- Opening Delimiter -

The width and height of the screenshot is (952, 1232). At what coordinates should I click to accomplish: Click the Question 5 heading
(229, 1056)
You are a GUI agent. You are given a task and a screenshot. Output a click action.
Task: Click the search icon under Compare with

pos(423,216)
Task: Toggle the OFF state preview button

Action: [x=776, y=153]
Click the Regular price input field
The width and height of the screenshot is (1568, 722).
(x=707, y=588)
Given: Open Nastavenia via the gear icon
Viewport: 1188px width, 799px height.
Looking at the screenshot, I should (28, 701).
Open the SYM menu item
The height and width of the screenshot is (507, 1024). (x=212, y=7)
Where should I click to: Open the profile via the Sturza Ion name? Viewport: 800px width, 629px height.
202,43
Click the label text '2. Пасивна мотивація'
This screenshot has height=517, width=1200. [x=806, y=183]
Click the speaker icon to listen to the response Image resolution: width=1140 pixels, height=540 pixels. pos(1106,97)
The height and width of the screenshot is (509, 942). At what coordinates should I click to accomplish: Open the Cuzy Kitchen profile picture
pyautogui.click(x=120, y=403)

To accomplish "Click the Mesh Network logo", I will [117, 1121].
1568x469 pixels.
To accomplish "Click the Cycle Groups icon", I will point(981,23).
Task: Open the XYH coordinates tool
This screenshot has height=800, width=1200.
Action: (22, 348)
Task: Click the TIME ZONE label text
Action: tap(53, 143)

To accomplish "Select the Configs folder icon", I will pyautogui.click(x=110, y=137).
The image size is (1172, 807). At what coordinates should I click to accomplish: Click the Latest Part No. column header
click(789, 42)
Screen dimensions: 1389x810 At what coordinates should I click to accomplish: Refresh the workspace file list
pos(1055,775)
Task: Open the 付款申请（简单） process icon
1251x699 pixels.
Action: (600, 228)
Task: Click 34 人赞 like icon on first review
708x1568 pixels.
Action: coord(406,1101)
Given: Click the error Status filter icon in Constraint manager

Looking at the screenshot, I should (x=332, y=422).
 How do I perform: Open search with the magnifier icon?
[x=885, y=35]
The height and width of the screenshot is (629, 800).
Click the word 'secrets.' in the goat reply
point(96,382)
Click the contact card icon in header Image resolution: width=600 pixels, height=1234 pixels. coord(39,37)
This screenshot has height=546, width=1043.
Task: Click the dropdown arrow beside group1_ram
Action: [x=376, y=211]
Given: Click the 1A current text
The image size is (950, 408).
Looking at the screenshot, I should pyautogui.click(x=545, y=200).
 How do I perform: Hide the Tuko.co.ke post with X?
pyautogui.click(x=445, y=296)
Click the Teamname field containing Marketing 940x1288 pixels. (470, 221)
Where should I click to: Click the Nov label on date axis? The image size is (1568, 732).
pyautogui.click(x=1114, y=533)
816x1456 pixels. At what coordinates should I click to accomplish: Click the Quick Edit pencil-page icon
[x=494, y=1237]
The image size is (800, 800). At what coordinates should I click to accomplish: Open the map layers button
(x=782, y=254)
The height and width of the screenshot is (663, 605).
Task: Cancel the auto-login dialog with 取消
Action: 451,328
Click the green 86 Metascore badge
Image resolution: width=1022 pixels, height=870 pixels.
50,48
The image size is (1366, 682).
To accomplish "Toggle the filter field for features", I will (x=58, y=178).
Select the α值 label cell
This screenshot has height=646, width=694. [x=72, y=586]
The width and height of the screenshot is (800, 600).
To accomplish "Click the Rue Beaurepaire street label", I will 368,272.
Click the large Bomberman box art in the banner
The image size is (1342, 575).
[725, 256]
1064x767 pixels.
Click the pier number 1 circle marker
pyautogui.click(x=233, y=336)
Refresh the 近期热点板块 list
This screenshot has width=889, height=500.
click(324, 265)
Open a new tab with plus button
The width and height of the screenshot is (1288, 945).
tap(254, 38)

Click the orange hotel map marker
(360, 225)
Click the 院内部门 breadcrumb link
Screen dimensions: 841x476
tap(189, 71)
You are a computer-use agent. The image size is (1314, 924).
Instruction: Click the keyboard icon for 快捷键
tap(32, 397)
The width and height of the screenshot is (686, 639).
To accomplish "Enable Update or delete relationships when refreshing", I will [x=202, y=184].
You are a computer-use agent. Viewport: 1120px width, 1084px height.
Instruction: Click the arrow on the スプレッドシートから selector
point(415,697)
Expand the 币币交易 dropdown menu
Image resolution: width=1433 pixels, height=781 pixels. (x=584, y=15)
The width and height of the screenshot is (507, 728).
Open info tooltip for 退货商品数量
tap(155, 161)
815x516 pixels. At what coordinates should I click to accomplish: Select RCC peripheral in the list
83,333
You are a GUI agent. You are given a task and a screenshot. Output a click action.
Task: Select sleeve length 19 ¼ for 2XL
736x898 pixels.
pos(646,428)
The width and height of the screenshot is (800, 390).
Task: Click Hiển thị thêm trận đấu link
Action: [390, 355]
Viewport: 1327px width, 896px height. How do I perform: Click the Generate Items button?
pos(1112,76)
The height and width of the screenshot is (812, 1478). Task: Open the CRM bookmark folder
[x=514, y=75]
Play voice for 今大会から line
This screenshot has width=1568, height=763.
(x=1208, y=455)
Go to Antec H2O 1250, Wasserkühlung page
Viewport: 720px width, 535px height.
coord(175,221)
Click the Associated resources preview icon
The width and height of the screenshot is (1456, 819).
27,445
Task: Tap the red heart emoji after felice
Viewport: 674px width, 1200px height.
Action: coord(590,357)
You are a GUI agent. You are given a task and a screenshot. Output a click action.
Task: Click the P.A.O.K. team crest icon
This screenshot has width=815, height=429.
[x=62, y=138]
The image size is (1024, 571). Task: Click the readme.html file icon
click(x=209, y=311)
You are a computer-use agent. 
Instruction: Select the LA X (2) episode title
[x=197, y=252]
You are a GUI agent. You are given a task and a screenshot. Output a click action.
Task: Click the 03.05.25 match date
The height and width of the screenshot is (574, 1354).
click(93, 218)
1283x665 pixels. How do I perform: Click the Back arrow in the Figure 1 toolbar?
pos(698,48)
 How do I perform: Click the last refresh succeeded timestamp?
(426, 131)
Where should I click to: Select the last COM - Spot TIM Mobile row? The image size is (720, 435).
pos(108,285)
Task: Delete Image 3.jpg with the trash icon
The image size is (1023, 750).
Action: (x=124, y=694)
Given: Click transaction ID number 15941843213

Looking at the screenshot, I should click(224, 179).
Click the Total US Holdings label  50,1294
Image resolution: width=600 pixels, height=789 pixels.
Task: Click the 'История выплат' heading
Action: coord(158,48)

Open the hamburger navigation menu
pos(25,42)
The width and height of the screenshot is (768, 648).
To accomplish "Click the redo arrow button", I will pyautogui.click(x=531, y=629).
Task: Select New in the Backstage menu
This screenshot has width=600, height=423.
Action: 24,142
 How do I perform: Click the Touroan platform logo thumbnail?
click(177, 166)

- Closing Delimiter -

WORK ORDER: A verbatim transcription is needed of the lines above, starting at the line with "The image size is (1172, 807)." and ending at the line with "Click the green 86 Metascore badge", both included, and of nothing else.

TASK RESPONSE:
The image size is (1172, 807). At what coordinates should I click to accomplish: Click the Latest Part No. column header
click(789, 42)
Screen dimensions: 1389x810 At what coordinates should I click to accomplish: Refresh the workspace file list
pos(1055,775)
Task: Open the 付款申请（简单） process icon
1251x699 pixels.
Action: (600, 228)
Task: Click 34 人赞 like icon on first review
708x1568 pixels.
Action: coord(406,1101)
Given: Click the error Status filter icon in Constraint manager

Looking at the screenshot, I should (x=332, y=422).
 How do I perform: Open search with the magnifier icon?
[x=885, y=35]
The height and width of the screenshot is (629, 800).
Click the word 'secrets.' in the goat reply
point(96,382)
Click the contact card icon in header Image resolution: width=600 pixels, height=1234 pixels. coord(39,37)
This screenshot has height=546, width=1043.
Task: Click the dropdown arrow beside group1_ram
Action: [x=376, y=211]
Given: Click the 1A current text
The image size is (950, 408).
Looking at the screenshot, I should pyautogui.click(x=545, y=200).
 How do I perform: Hide the Tuko.co.ke post with X?
pyautogui.click(x=445, y=296)
Click the Teamname field containing Marketing 940x1288 pixels. (470, 221)
Where should I click to: Click the Nov label on date axis? The image size is (1568, 732).
pyautogui.click(x=1114, y=533)
816x1456 pixels. At what coordinates should I click to accomplish: Click the Quick Edit pencil-page icon
[x=494, y=1237]
The image size is (800, 800). At what coordinates should I click to accomplish: Open the map layers button
(x=782, y=254)
The height and width of the screenshot is (663, 605).
Task: Cancel the auto-login dialog with 取消
Action: 451,328
Click the green 86 Metascore badge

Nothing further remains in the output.